The Seven Ages of Man in music and verse

A musical evening celebrating non-musical events made an unusual first concert of the year at QE.

Entitled The Seven Ages of Man and based on Jaques’ speech of that name in As You Like It, the concert marked the School’s own participation in the 2014 celebrations of the 450th anniversary of Shakespeare’s birth.

To a very full house in the Shearly Hall, Niam Radia, of Year 13, opened the concert by performing the speech, which famously begins with ‘All the world’s a stage’. The concert featured the School’s Symphony Orchestra playing Tchaikovsky’s Fantasy-Overture, which tells Shakespeare’s ultimate story of impossible love, Romeo and Juliet. The music was also interspersed with a series of dramatic interludes – all passages from the Bard.

""The musical items reflected the seven ages, beginning with infancy and a child on the changing table in Peter Warlock’s Pieds en l’Air, as well as Mozart’s and Brahms’ lullabies.
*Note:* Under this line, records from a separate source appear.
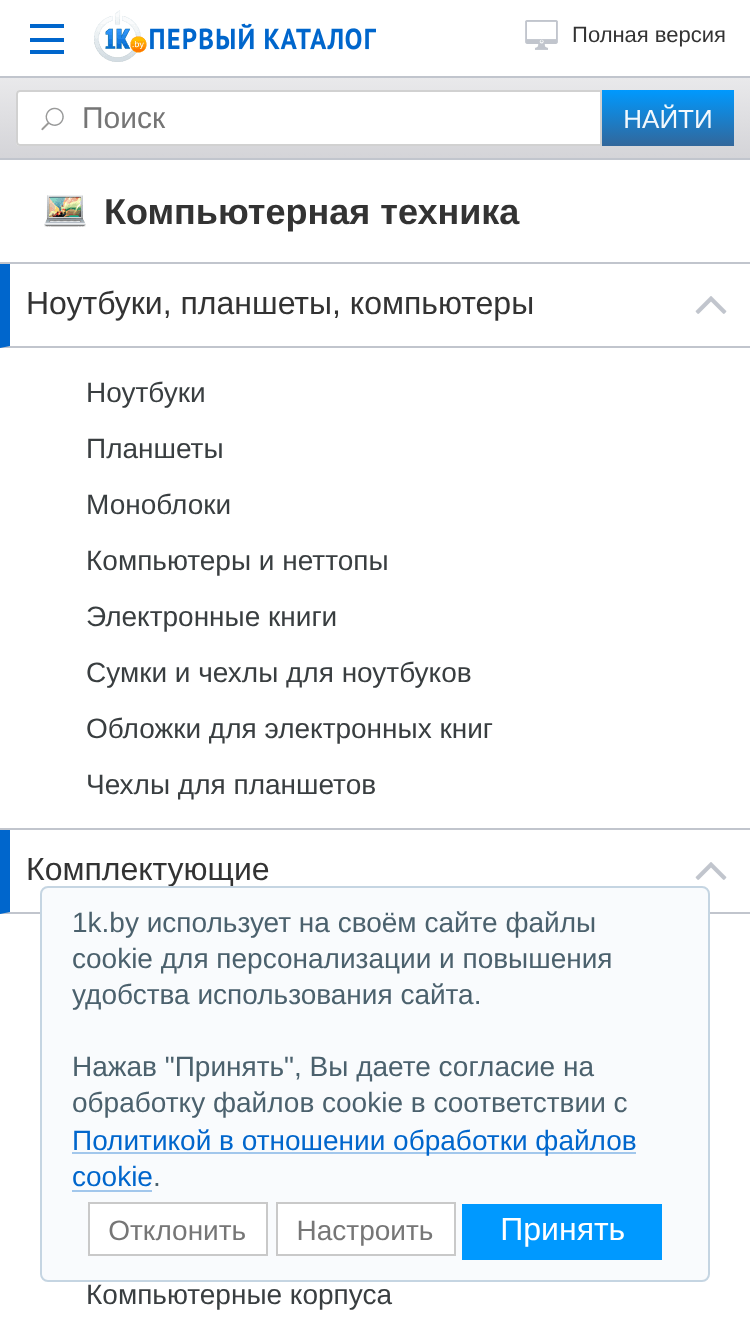Go to Компьютеры и неттопы
750x1334 pixels.
[x=237, y=561]
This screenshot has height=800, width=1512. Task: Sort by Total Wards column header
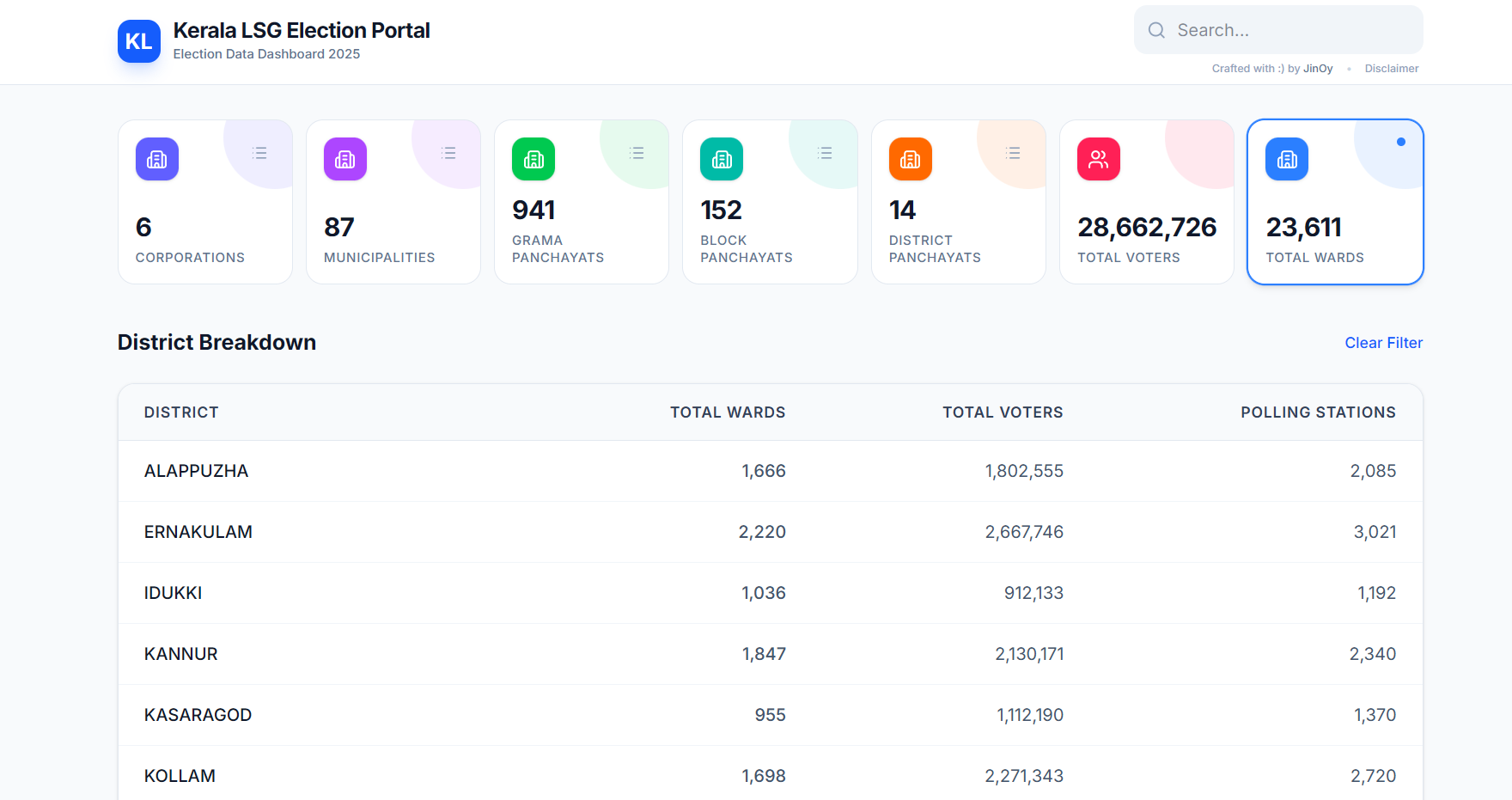click(x=727, y=412)
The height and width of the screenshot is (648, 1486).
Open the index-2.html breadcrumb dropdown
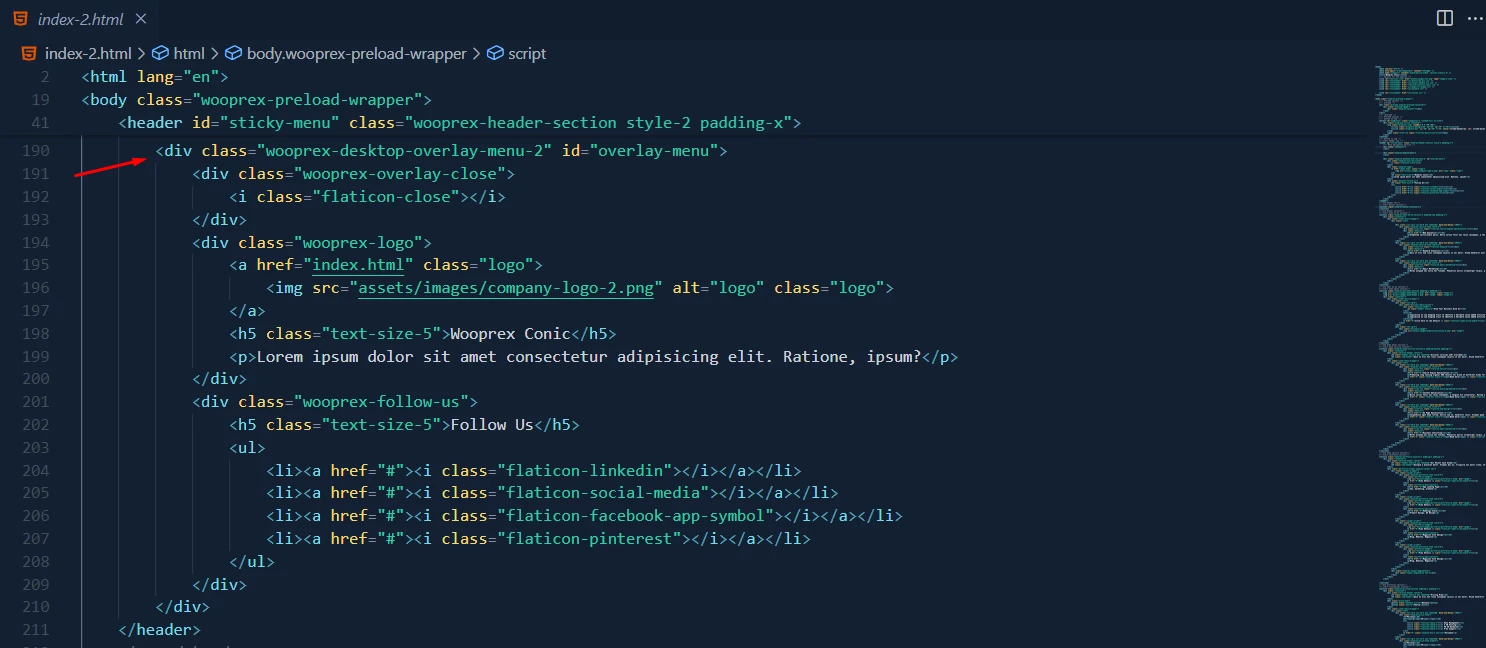[x=88, y=53]
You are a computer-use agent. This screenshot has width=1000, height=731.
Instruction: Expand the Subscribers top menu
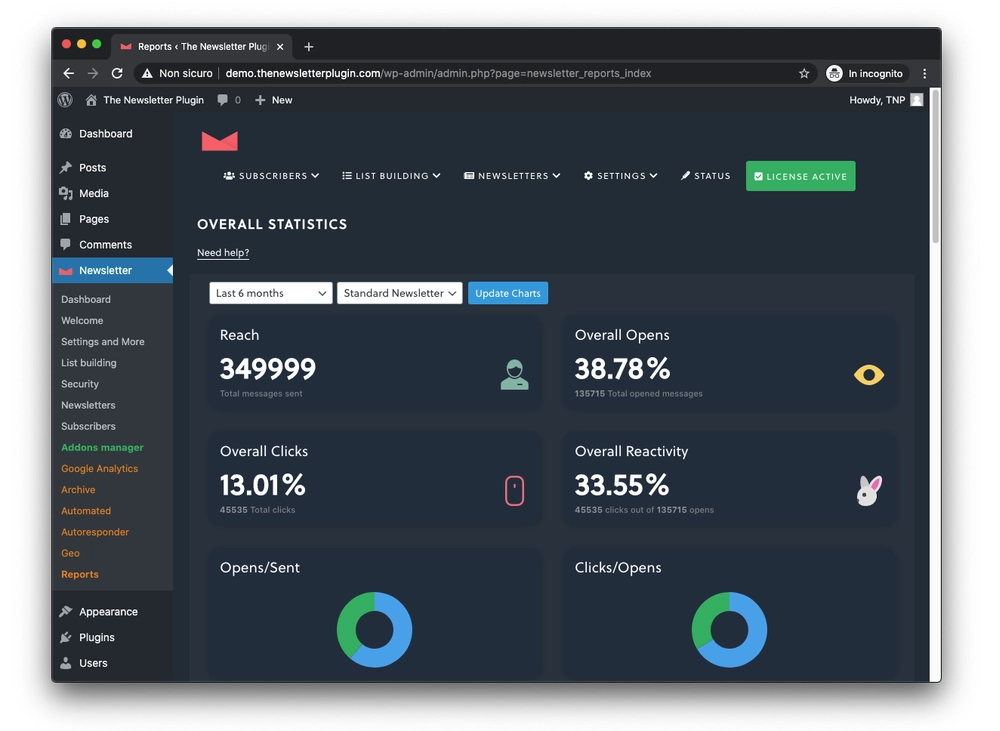(271, 176)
Director of Music Kieron Howe’s programme notes set out how the music then moved through the ages: “For the younger schoolboy we have cartoons in the Pink Panther Theme and a medley of fantastic melodies from the Disney studios. We look a little older for the lovely piece from The Sound of Music, Sixteen Going on Seventeen. We have a view of the stage of man as lover with the Junior Concert Band’s performance of Adam Duritz’s song Accidentally in Love from Shrek 2. The soldier is referenced in Gustav Holst’s Mars from The Planets Suite again performed by the Junior Concert Band.”

In the second half of the concert, old age was reflected in Benjamin Britten’s canonic arrangement of Old Abram Brown. The Tchaikovsky overture finished with the dramatic chords from the full orchestra becoming a final single long note depicting the death of the two lovers.

""The concert involved a wide range of ensembles, including the Junior and Senior String Orchestras, the Junior Indian Music Ensemble, the Junior Concert Band and the trebles and altos of the Choir.

It ended with three movements from Requiem, the mass for the dead, which was the piece Mozart was writing at the time of his own death in 1791. Fittingly, this final performance featured the full spread of ages at QE, from Year 7 boys through to this year’s Upper Sixth and the staff choir.

The dramatic interludes ranged from well known soliloquys, such ‘To be or not to be’ from Hamlet, performed by Surya Bowyer, of Year 13,  to excerpts from Titus Andronicus, declaimed by Konstantin Nikolov, of Year 11,  and from Henry VI Part II, performed by Alex Wingrave, also of Year 11.